Maine's lobster plate, angry inlanders charged, was wrongly
chosen by culturally ignorant coastal carpetbaggers. Thousands of
Texans protested "The Friendship State," and one gubernatorial
candidate, Democrat Ann Richards, called it "too wimpy." Maryland and
South Carolina both issued and later recalled plates featuring the
Confederate flag. And in Florida, though most citizens could support
saving the manatees or remembering the Challenger, many simply could
not get behind "Choose Life" plates, unless forced to do so by
slow-moving traffic. If the more dramatic troubles have waned and
drivers have become jaded, perhaps a nuclear blast will get their
attention.
Atmospheric tests, as they are called, are actually quite relevant to
Nevada's cultural history, if such a thing exists. Before Vegas was
Vegas, the Nevada Test Site, established by Harry Truman in 1950, was the state's largest employer. Tens of
thousands worked there over the years, and the tests themselves became
social events. The Clark County seal was designed around a mushroom
cloud, beauty queens wore mushroom-cloud costumes, countless pop
culture artifacts were labeled "atomic," and the atmosphere was
thoroughly tested.
JoAnne Thomas, the Nevada Test Site Historical Foundation's office
manager, personally witnessed such tests. "They were beautiful," she recalled in an interview. "Later we
learned that they weren't as beautiful as we thought they were."
What nutcase proposed to commemorate this sordid history on a
license plate?
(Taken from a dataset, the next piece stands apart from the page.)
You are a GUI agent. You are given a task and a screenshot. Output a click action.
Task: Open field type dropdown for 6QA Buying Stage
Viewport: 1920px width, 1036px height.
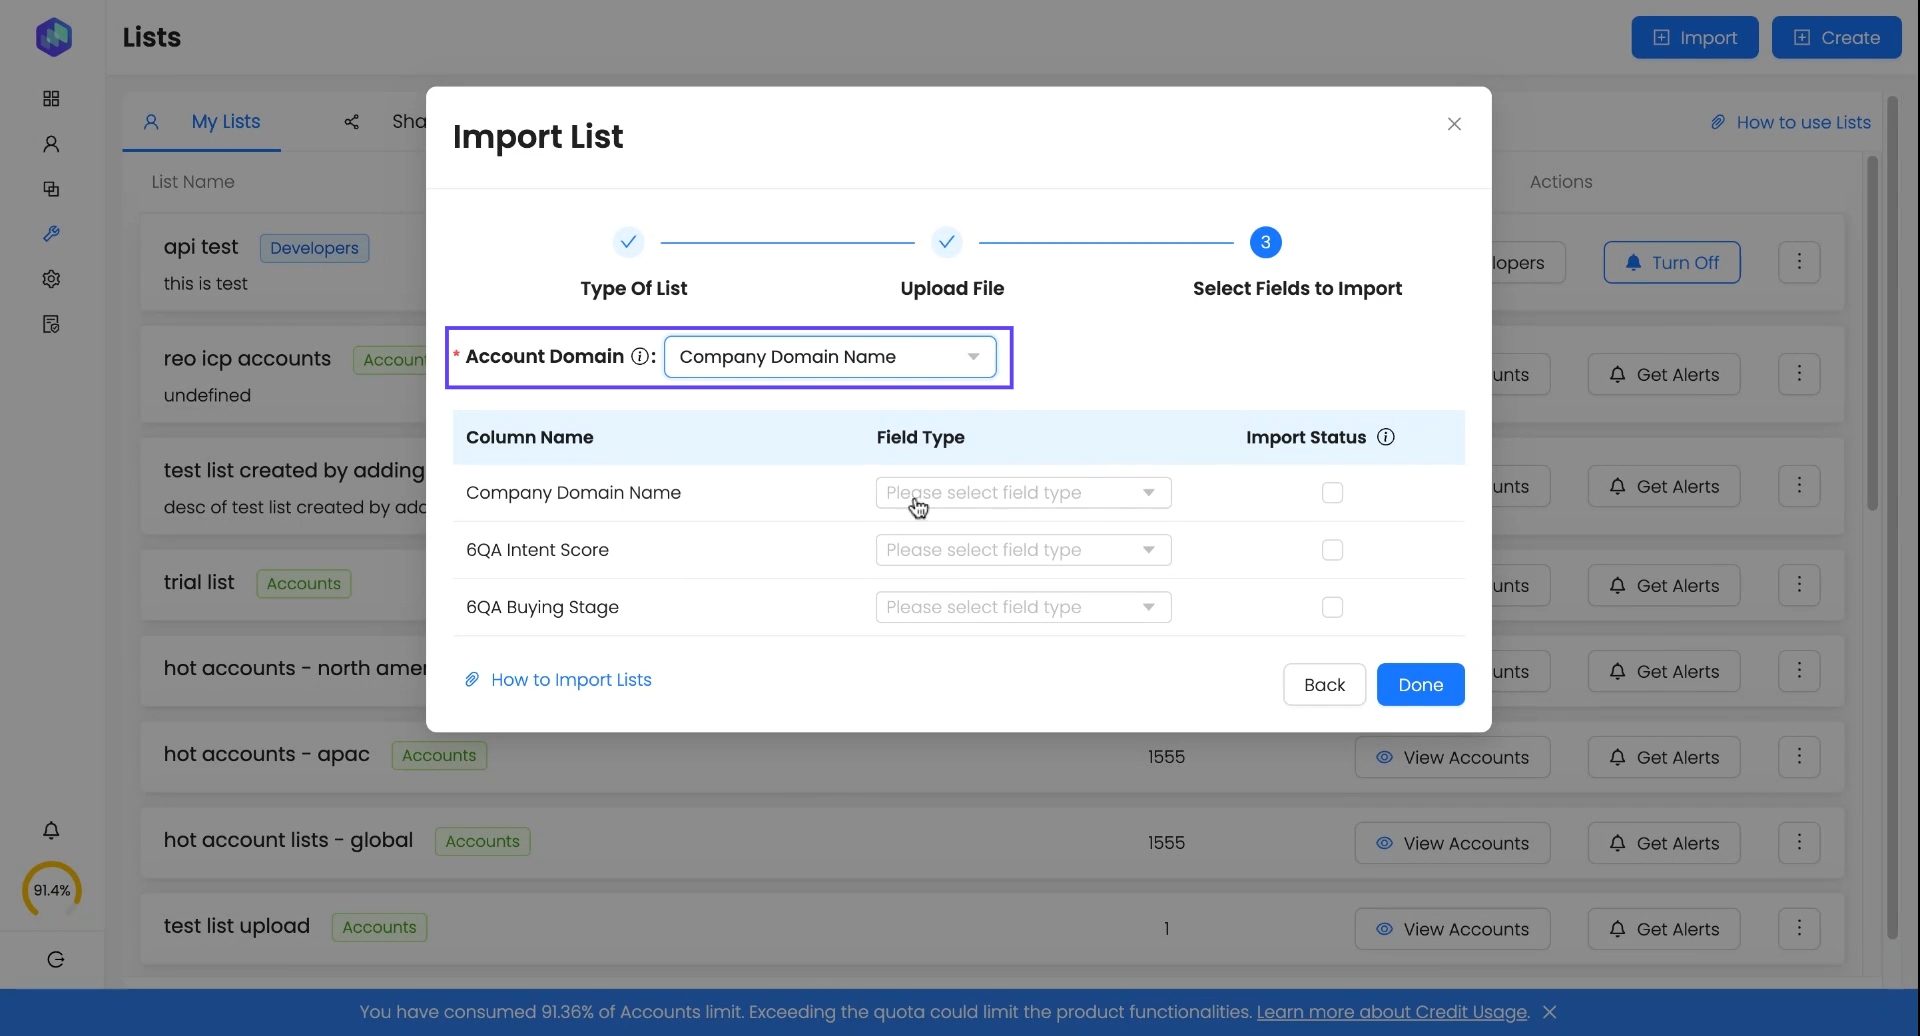point(1023,607)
A woman, it turns out, who understands better than most
the complex relationship between the state of Nevada and the atomic
bomb, Nevada State Senate Minority Leader Dina Titus. Titus recently
delivered a paper, "The Mushroom Cloud as Political Kitsch," at UNLV,
where she also teaches a course in nuclear politics. Her book, "Bombs in
the Backyard", about the impact of nuclear testing on Nevada's people
and landscape, was re-released last year with a new epilogue about the
state's rapidly changing demographics and attitudes.
In the final decade of the 20th century, she points out, Nevada's
population grew by 66 percent, more than that of any other state. They
think about mushroom clouds, testing grounds, and the history they
entail with amusement, when they think about it all. "Now it's, like,
nostalgic, which I think is dangerous," Titus says.
Titus did not want to create kitsch, but to fight against it. She neither advocates a return to above-ground nuclear weapons testing, nor endorses
the plan to bury a national nuclear waste dump in one of Nevada's
mountains. Her intention, she says, was "to familiarize people with a
simple symbol of American prowess," and remind them of the Silver
State's history as a Cold War battlefield. She should have known that the mushroom cloud is so
powerful a symbol of so many things that it's futile to try to control how people interpret it. Make it too cartoonish (as they did) and it becomes kitsch, make it too realistic and it becomes well, gruesome.
The plate debate is something to think about on the long drive from one dusty, sage-scented Nevada town to another, or from the middle of
nowhere to the western end of nowhere, and back. The rejected plate might be quite appropriate, but not
necessarily for the reasons Titus and its defenders think. As Athena
incorporates slain Medusa's repulsive head into her armor and identity,
so Nevada continues the fight to reconcile her uglier, villainous self
for the sake or appearance of progress. That the state does not deny
its sins, and depends on selling them to outsiders, shouldn't suggest
that it can look at itself in the mirror. Maybe Vegas stays open so
late because people there have trouble sleeping. Maybe a mushroom-cloud
memorial would be a kind of self-punishment.